This past weekend DH and I were at a bonfire hosted by friends. The guests included a few of DH's coworkers, including a woman who I will call V. I had only met V one other time; it was brief and included no interaction, but I had heard stories about her poor attitude. After hot dogs were roasted and s'mores were made, guests were casually drinking, talking, and playing card games. Through out the night, V became more obnoxious as she consumed more wine. No one called her out on her behavior because "that's just how she is." Since she wasn't doing anything personal to me, I just bit my tongue.
However, when she started to direct her behavior towards DH, I became irate. As DH and his friend were playing a card game that most would consider "nerdy," she started belittling them and their game with obscenities. They ignored her and continued on. After spilling some drink on table, she told DH that he should clean it up with his clothes. When he responded that he wouldn't and said she should clean it up with her clothes. She responded, "My clothes actually cost money!" After the mess was cleaned, they continued with their game. She decided to make a hat out of paper towels and put it on DH's head. He removed it and set it aside. She did it again, so I removed it. She did it again! After I removed it again, she said, "Oh, looks like takeheart is getting mad!" and laughed. The last straw was when she was leaving, she slapped DH across the face 'playfully' but hard enough to be heard. Why? Because all night she kept saying that when she gets drunk that's what she does. What I did afterward would put me in etiquette hell for good! It was not my best moment, but I was livid at that point.

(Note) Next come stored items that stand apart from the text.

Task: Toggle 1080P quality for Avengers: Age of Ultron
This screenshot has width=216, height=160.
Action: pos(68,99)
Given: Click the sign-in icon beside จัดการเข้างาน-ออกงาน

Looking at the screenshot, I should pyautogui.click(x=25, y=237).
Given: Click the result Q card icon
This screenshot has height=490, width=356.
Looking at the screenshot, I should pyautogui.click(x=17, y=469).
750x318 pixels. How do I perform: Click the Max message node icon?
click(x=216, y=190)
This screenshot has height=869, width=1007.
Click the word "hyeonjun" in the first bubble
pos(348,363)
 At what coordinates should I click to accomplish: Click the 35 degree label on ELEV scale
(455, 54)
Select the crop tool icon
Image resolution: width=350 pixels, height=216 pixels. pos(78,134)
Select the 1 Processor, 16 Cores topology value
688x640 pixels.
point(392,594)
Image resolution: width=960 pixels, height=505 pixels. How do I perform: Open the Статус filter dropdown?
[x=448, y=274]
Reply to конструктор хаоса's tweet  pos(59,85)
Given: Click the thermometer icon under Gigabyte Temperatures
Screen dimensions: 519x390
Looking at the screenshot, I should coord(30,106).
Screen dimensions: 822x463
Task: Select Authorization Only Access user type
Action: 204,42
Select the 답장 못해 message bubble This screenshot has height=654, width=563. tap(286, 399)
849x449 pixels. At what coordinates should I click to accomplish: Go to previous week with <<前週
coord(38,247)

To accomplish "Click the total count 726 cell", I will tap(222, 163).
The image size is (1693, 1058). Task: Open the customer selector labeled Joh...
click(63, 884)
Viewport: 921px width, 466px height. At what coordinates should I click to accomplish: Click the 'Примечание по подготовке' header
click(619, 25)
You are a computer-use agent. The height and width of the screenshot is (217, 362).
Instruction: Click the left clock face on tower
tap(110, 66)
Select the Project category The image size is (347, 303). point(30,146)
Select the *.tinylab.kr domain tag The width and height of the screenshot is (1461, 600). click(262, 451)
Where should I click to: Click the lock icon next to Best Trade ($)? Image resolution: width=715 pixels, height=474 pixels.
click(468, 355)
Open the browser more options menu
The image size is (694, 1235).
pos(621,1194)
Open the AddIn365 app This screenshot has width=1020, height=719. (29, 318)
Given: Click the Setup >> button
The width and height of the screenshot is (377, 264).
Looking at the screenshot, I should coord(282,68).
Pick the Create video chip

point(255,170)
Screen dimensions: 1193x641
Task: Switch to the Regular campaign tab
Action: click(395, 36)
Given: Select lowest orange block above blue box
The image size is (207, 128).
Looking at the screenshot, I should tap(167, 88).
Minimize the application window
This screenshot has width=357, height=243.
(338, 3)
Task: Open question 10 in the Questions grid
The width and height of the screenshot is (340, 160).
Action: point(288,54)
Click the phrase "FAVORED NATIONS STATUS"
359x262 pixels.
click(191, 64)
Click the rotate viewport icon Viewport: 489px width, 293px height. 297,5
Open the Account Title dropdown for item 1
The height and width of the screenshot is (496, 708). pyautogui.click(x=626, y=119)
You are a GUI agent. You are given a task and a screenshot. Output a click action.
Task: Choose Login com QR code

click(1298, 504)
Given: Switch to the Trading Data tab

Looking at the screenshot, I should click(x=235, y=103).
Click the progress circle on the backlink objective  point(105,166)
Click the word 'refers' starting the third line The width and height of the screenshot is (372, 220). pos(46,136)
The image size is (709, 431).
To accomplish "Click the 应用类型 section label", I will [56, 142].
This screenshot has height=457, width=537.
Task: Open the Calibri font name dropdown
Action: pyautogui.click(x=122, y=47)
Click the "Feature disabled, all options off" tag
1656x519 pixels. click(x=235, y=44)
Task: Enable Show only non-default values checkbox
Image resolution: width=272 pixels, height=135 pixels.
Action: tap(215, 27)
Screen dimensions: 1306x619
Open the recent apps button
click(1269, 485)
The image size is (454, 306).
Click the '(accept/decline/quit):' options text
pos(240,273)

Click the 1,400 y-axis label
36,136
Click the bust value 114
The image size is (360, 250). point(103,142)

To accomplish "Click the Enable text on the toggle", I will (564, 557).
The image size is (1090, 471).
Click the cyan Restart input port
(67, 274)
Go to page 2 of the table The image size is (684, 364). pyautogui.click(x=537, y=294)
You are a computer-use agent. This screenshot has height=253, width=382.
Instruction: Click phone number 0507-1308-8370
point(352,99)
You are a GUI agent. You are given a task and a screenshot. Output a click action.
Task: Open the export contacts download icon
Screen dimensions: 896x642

Afterward, she text DH with a text along the lines of, "Way to pick a wife. I would be concerned about whether she's mature and capable enough to raise children." (DH and I recently welcomed a baby boy two months ago). He responded, "That was uncalled for." She responded again, but he didn't reply this time. When I talked to DH about why he didn't say something to her, especially when her behavior was directed towards him. His response was that he knows he's better than her as a person and didn't want to stoop to her level. Also, she works with him, so he had to maintain composure to keep the peace at work.
My questions are how much bean dipping can a person do and what would others have done in a similar situation?